Assignment =
Repeat exactly the lines below that lie between the line with "मौसम (841, 148)" and the line with "टिप्पणी (470, 941)", counting both of those lines as part of the answer.
*** Dataset entries ***
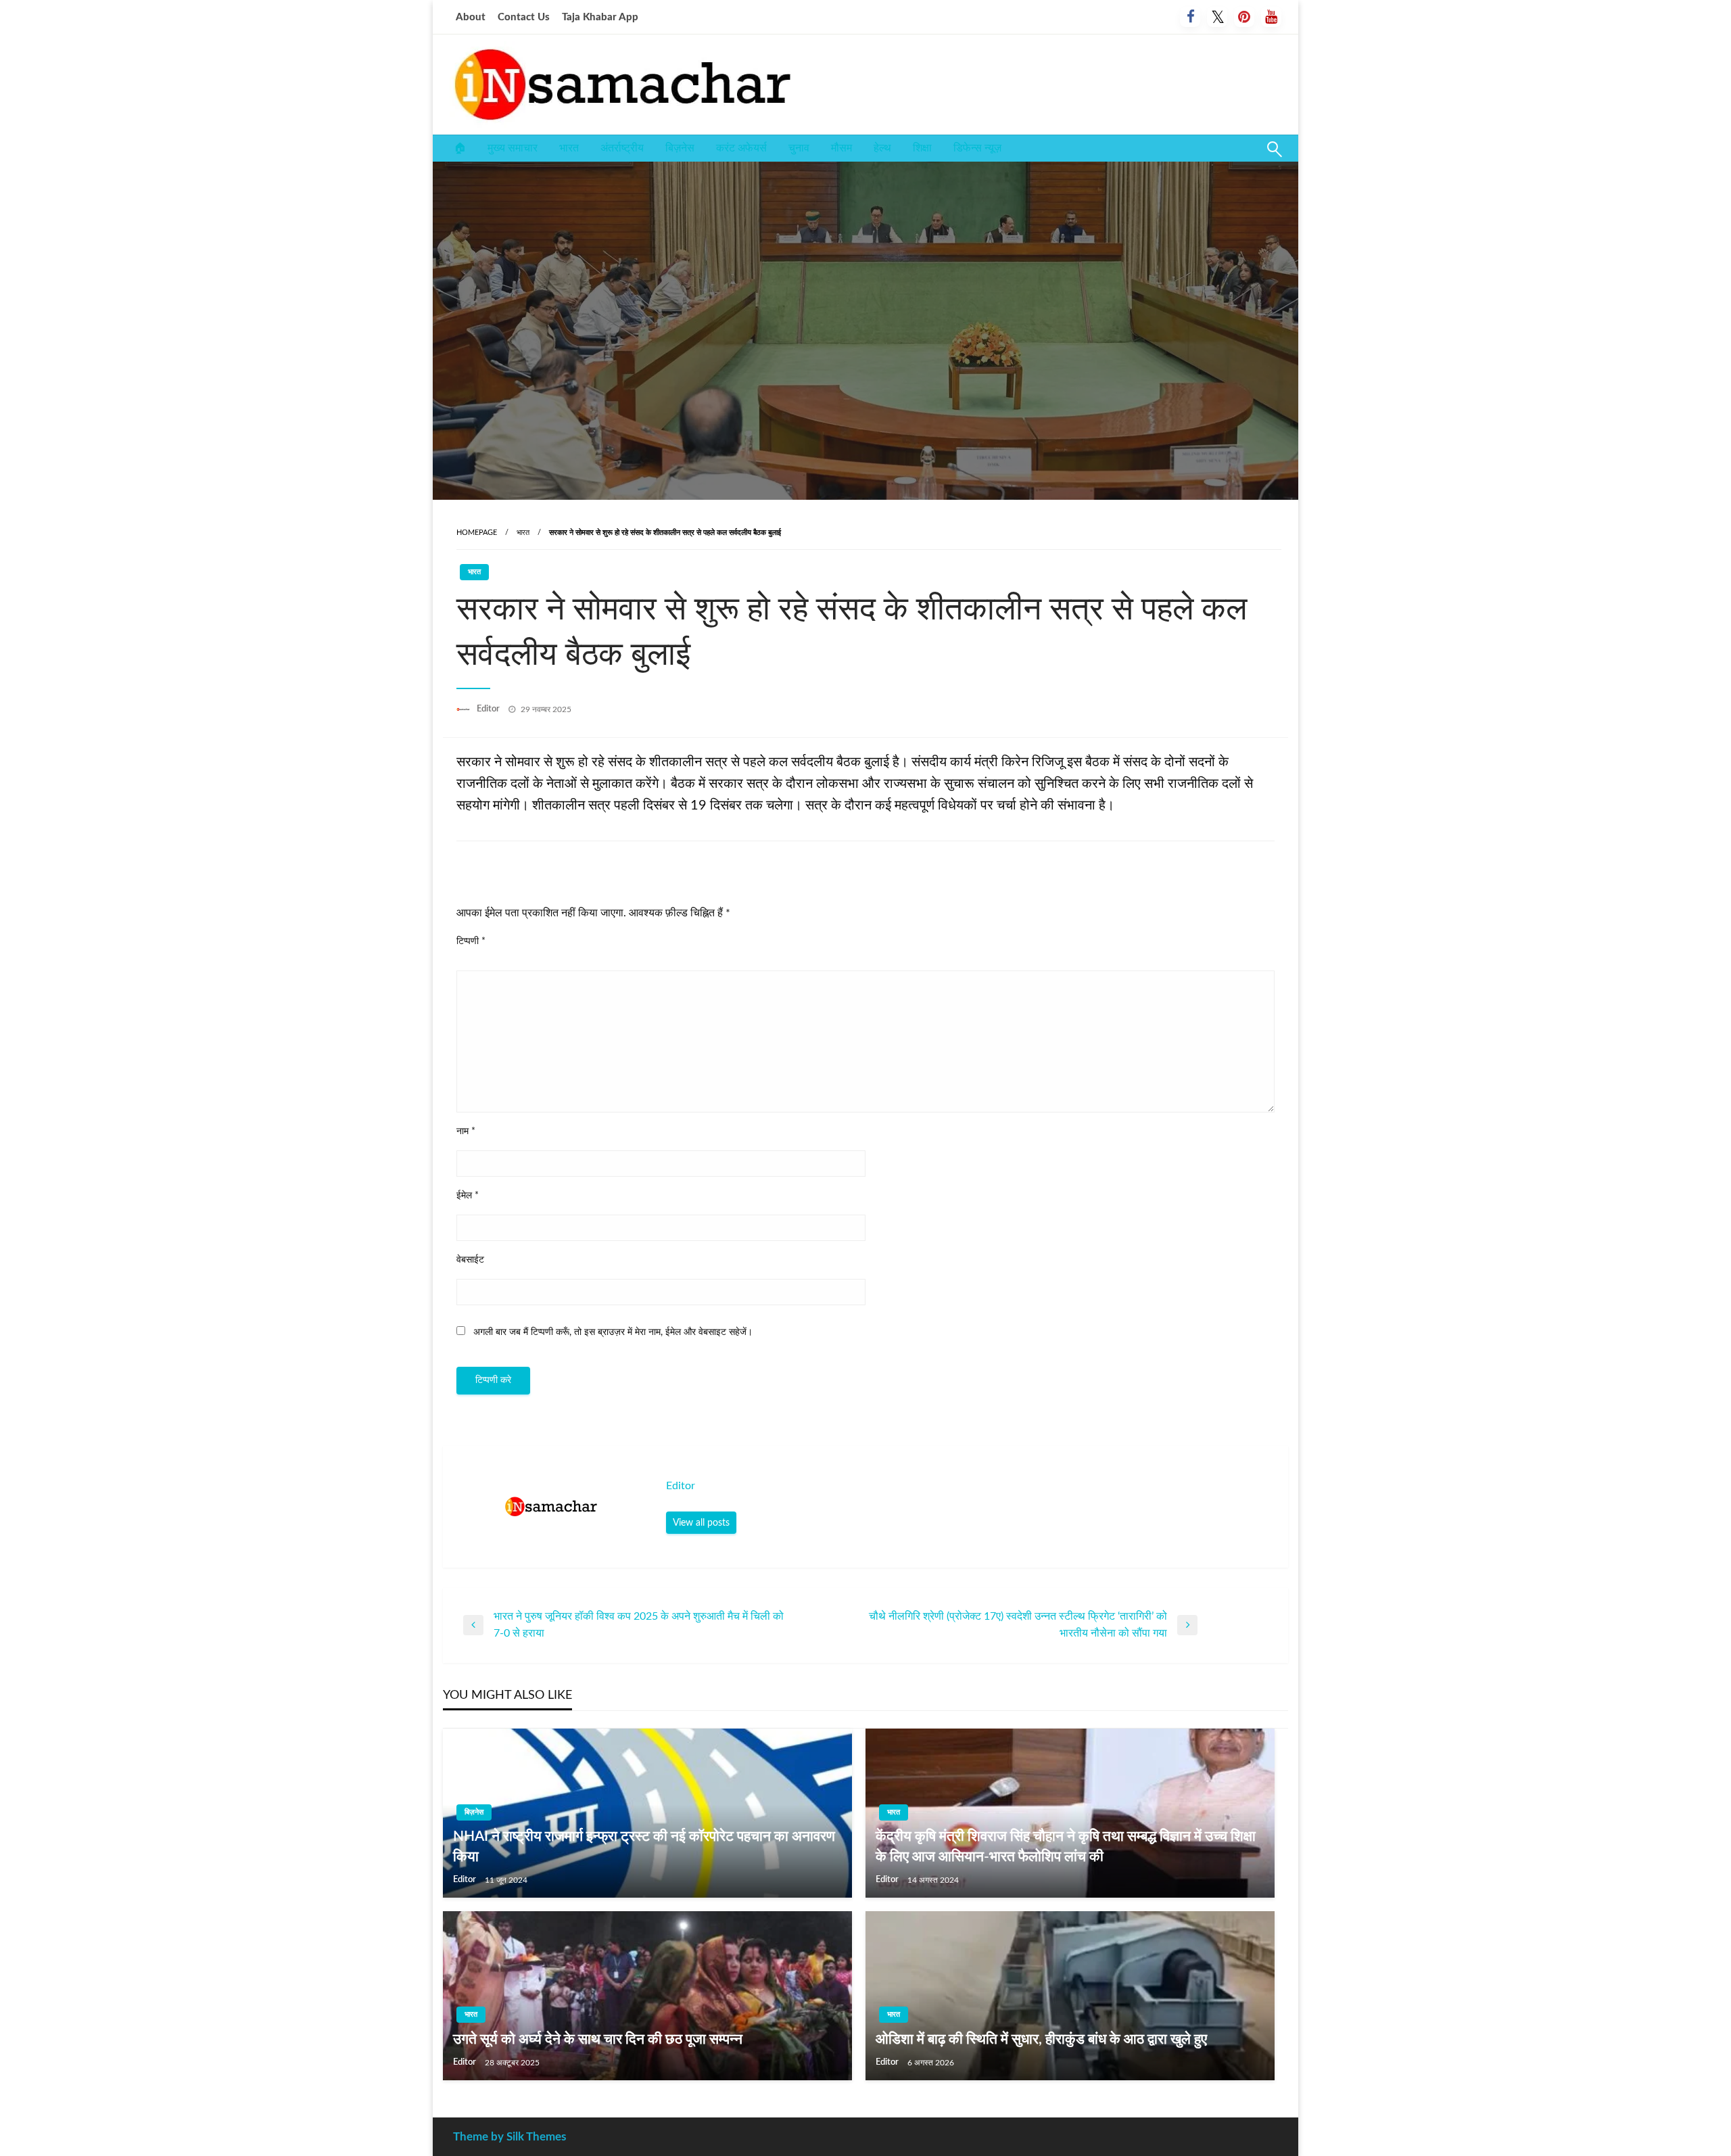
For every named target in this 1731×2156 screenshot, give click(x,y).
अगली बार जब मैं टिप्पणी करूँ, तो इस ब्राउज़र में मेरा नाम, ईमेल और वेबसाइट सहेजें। (613, 1332)
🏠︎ (460, 148)
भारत (569, 148)
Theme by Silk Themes (509, 2136)
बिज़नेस (679, 148)
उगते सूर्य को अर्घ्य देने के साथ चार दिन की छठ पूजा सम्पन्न (597, 2039)
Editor (489, 709)
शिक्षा (922, 148)
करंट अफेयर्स (741, 148)
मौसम (841, 148)
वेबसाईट (470, 1260)
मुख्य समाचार (513, 148)
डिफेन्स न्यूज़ (977, 148)
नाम (465, 1131)
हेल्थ (882, 148)
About (470, 17)
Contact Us (524, 17)
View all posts (701, 1523)
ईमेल (467, 1195)
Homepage (476, 532)
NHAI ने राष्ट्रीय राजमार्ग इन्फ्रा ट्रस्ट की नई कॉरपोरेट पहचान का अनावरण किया (644, 1846)
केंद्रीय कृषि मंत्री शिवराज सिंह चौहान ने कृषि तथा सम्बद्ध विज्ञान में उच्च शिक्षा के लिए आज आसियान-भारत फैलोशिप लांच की (1066, 1846)
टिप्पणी (470, 941)
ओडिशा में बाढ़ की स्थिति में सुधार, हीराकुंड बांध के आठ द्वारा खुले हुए (1041, 2039)
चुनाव (798, 148)
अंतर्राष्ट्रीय (622, 148)
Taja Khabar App (600, 17)
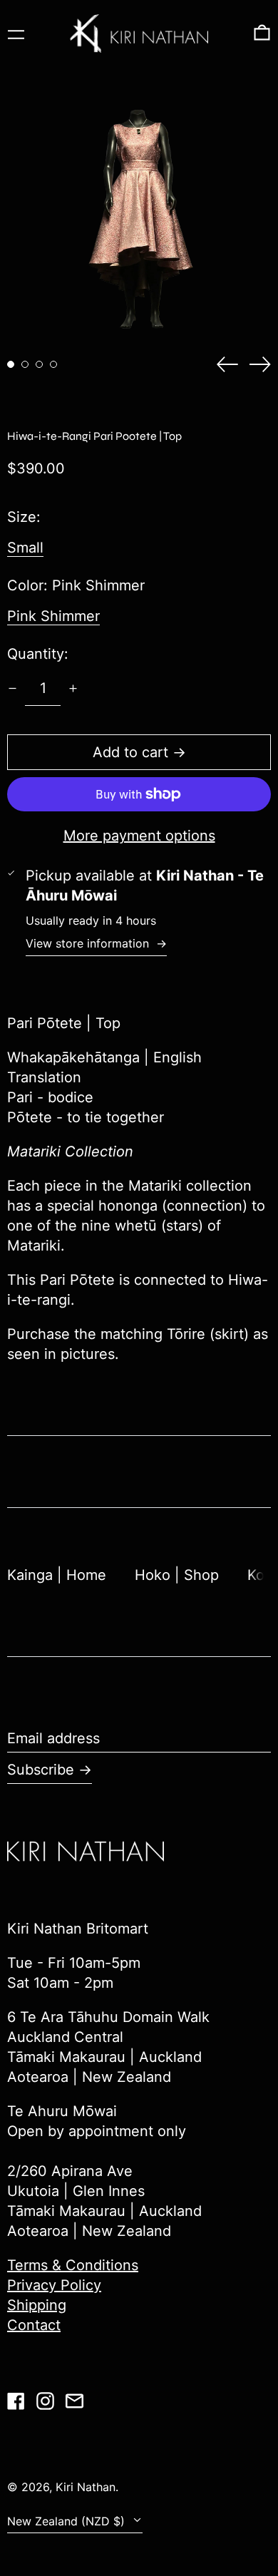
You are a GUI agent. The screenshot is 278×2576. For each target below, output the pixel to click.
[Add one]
***
Solution to this exercise =
मौसम (841, 148)
वेबसाईट (470, 1260)
मुख्य समाचार (513, 148)
डिफेन्स न्यूज़ (977, 148)
नाम (465, 1131)
हेल्थ (882, 148)
About (470, 17)
Contact Us (524, 17)
View all posts (701, 1523)
ईमेल (467, 1195)
Homepage (476, 532)
NHAI ने राष्ट्रीय राजमार्ग इन्फ्रा ट्रस्ट की नई कॉरपोरेट पहचान का अनावरण किया (644, 1846)
केंद्रीय कृषि मंत्री शिवराज सिंह चौहान ने कृषि तथा सम्बद्ध विज्ञान में उच्च शिक्षा के लिए आज आसियान-भारत फैलोशिप लांच की (1066, 1846)
टिप्पणी (470, 941)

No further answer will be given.